* PROBLEM TO SOLVE
Find every line in the records that holds the string "Mauricio". Copy each one.

INFORMATION PROVIDED Block Start

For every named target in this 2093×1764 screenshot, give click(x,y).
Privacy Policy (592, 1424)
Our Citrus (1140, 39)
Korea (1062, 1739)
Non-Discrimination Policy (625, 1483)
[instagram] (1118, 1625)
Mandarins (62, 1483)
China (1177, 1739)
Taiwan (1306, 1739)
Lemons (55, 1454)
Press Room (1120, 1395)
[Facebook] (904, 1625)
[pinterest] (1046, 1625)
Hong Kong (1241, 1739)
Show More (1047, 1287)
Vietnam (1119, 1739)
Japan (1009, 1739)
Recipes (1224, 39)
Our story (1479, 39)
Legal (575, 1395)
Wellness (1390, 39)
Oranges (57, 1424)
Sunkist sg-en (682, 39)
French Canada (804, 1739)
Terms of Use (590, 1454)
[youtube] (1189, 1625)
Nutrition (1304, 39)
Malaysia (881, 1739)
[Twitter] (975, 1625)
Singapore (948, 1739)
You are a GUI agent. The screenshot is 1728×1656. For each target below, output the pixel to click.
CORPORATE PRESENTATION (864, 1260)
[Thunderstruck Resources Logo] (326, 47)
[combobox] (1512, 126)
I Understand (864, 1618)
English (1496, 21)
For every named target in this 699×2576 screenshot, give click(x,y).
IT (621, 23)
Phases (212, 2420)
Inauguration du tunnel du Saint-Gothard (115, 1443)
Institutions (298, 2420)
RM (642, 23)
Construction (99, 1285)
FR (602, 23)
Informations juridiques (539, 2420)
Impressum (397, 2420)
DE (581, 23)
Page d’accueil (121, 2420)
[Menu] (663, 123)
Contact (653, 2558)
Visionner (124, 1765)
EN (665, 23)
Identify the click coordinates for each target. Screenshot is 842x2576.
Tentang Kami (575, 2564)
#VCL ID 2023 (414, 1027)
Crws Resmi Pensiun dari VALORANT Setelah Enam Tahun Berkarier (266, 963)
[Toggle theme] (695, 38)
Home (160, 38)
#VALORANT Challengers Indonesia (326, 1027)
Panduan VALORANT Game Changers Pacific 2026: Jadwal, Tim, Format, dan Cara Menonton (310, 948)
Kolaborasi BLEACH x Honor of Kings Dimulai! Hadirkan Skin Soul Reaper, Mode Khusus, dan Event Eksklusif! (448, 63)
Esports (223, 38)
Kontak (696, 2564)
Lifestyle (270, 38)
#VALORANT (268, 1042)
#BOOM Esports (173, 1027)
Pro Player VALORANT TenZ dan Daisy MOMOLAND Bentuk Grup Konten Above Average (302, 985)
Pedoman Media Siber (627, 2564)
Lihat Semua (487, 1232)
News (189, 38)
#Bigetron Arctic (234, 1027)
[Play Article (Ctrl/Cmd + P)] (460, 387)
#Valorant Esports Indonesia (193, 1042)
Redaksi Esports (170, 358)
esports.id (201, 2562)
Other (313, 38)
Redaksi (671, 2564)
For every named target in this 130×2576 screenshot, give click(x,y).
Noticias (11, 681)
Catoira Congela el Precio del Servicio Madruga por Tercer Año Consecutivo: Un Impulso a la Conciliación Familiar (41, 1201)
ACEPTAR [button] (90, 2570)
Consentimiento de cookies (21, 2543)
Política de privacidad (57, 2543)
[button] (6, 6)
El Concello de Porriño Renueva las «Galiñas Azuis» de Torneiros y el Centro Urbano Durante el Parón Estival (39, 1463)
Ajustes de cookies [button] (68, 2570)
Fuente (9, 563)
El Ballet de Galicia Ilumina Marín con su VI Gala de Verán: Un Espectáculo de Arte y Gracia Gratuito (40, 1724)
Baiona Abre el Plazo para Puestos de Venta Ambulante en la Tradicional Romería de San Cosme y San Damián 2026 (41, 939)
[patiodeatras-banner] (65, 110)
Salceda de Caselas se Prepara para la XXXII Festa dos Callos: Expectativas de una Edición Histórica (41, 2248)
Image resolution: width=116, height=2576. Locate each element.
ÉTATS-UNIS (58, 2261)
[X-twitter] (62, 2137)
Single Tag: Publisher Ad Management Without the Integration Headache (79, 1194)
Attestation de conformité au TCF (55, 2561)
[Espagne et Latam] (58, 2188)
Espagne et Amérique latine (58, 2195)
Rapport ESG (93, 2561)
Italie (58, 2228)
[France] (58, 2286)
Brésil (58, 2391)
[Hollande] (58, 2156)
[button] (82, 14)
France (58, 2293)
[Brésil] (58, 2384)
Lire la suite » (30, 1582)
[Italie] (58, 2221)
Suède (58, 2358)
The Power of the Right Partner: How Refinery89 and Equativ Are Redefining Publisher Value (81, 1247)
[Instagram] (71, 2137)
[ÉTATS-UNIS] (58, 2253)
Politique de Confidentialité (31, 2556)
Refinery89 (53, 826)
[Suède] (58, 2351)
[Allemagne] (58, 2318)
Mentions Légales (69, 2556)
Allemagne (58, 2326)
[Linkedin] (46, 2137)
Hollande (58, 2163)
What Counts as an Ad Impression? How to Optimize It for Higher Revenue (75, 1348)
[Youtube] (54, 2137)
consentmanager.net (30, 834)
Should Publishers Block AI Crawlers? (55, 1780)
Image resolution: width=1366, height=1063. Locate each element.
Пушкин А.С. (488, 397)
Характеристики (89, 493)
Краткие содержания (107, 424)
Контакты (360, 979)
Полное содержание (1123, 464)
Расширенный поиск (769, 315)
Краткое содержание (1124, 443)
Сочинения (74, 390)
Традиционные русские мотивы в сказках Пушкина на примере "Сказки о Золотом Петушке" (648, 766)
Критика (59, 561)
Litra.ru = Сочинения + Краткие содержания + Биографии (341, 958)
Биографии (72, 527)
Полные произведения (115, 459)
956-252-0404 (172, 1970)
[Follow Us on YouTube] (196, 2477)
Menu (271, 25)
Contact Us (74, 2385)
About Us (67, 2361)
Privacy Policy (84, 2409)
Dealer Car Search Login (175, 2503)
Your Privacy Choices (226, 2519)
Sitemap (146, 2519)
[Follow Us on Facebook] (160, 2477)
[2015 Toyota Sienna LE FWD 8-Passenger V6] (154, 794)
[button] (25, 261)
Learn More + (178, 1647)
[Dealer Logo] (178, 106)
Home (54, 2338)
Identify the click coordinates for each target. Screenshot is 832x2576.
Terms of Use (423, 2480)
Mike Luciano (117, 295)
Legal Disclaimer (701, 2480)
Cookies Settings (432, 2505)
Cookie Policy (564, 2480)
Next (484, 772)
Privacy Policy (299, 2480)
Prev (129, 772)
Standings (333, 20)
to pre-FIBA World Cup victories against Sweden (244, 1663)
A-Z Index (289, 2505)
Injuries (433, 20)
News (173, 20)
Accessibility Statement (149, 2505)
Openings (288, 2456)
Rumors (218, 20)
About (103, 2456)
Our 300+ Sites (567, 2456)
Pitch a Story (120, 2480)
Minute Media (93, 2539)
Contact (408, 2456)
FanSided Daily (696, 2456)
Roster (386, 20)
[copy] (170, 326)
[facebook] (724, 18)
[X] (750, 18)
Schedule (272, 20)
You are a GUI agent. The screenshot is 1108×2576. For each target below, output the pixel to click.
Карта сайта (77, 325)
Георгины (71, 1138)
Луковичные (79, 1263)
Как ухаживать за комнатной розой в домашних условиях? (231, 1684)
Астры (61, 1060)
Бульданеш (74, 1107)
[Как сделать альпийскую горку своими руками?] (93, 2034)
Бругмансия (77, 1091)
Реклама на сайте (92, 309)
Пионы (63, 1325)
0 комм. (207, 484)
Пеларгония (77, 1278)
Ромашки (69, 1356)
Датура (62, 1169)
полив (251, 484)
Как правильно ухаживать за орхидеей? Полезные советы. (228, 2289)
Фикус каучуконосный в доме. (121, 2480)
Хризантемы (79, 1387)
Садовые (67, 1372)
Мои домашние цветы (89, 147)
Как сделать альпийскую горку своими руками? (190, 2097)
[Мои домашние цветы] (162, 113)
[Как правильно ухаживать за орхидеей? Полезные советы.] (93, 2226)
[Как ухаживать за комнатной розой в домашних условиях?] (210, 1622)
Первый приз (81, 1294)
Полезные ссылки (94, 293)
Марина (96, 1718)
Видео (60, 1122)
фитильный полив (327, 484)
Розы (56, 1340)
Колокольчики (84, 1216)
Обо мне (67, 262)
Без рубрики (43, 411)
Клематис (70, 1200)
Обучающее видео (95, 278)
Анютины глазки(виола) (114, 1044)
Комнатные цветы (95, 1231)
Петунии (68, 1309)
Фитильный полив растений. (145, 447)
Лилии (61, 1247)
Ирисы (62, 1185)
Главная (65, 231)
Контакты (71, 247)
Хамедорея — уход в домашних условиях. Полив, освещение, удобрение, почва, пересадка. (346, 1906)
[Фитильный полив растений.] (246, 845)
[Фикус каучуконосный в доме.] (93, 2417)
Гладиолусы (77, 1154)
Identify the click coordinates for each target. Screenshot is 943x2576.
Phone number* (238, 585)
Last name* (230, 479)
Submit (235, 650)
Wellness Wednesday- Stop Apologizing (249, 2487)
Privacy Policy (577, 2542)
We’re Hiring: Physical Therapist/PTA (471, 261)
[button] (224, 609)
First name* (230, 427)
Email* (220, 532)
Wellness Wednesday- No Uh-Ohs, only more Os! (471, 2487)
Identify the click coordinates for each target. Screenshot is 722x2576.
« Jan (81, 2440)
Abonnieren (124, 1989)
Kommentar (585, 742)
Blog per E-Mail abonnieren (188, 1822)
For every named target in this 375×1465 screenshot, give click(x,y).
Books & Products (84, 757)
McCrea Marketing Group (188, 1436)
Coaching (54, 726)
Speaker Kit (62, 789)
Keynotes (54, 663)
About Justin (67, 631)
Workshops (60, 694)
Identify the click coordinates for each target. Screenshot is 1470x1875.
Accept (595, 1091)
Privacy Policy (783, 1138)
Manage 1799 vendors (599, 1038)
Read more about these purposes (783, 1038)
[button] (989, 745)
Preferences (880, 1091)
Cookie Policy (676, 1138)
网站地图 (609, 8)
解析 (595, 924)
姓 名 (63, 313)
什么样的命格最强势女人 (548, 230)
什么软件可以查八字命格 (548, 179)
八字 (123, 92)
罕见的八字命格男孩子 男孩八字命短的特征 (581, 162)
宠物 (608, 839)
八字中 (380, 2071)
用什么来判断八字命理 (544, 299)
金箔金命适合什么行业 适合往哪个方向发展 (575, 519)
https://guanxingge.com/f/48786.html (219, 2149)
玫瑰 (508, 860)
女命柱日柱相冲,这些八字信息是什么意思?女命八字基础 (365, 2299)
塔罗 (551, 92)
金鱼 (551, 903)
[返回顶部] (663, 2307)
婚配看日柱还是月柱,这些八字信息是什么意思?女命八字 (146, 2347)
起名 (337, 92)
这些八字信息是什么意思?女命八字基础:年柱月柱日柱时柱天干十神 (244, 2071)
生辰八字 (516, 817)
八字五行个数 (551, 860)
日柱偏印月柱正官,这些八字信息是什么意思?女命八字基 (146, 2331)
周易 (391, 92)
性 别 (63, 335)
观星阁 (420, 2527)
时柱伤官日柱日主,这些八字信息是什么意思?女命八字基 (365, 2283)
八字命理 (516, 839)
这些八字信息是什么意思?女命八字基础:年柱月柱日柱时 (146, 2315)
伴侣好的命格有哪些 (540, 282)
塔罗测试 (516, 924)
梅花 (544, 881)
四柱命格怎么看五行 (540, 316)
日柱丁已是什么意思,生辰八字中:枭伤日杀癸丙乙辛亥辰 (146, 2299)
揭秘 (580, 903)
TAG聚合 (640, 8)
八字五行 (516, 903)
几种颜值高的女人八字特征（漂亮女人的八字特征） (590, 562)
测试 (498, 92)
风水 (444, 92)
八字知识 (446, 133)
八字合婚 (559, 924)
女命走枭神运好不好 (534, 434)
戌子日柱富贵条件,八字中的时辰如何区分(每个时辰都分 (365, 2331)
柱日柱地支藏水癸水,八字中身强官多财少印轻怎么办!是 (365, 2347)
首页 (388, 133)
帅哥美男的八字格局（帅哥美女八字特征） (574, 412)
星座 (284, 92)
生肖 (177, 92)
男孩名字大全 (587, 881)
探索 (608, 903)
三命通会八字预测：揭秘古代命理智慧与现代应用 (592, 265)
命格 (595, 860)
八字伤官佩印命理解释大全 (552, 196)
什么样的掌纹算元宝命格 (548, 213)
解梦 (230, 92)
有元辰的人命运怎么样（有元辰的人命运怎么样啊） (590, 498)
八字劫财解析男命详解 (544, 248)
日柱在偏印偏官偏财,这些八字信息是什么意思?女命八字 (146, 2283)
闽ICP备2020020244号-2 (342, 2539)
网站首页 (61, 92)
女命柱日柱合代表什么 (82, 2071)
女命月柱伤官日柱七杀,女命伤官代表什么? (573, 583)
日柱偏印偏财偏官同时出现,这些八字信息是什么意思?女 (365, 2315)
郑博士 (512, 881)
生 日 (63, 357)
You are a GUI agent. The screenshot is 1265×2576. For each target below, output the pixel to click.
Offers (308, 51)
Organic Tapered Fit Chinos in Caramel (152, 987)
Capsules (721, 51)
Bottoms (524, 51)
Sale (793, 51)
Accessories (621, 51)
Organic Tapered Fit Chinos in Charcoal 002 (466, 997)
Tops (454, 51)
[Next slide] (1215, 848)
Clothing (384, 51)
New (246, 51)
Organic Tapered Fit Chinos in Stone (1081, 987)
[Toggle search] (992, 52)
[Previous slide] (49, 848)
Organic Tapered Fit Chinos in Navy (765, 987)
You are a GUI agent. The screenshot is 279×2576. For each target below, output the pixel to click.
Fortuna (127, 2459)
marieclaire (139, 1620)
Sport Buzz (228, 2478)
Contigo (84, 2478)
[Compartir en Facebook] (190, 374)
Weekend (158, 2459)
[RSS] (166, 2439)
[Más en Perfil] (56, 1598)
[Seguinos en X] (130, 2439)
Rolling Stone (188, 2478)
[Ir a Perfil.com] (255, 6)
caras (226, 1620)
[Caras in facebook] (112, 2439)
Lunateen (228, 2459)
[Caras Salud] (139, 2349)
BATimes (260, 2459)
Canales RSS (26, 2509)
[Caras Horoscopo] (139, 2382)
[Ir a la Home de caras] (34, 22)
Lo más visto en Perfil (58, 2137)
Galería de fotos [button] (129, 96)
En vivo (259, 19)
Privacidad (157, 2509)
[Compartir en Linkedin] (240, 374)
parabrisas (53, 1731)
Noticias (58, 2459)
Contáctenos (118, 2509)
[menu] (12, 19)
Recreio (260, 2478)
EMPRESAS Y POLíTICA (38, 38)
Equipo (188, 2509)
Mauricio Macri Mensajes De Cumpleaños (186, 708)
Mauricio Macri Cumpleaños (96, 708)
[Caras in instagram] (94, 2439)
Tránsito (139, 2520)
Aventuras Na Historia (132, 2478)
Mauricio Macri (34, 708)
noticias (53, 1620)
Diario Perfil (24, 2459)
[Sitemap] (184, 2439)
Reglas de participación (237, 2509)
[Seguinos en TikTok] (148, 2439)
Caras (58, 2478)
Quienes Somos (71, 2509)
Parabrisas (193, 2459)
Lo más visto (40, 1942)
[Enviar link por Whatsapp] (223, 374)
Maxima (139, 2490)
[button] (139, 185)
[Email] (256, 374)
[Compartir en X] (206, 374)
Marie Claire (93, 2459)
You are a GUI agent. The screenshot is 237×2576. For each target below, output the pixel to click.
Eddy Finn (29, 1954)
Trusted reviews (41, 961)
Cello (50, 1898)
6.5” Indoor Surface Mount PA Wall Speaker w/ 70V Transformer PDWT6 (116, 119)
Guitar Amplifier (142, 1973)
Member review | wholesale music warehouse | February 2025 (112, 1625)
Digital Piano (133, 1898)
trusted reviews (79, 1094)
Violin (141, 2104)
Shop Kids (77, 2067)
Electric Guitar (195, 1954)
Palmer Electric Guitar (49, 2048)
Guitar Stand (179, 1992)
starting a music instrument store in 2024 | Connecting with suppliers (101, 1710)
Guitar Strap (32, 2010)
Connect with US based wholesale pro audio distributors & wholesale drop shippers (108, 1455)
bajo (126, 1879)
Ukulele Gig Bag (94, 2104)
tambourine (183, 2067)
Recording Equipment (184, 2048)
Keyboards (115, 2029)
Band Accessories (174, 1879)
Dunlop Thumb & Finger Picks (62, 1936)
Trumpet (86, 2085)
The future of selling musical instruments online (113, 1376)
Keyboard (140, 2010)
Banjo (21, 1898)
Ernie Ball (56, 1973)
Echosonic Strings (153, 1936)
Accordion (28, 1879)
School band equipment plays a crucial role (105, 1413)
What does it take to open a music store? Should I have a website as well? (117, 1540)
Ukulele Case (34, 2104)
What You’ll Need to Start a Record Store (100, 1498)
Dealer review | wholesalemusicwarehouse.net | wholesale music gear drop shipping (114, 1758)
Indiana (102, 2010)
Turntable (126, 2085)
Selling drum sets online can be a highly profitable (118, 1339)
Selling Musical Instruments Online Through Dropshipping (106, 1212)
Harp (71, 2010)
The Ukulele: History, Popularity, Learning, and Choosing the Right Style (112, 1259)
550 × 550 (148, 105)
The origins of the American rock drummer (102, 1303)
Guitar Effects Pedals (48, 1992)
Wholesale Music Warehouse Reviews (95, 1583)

INFORMATION PROVIDED Block End

* TASK RESULT
Mauricio Macri Mensajes De Cumpleaños (186, 708)
Mauricio Macri Cumpleaños (96, 708)
Mauricio Macri (34, 708)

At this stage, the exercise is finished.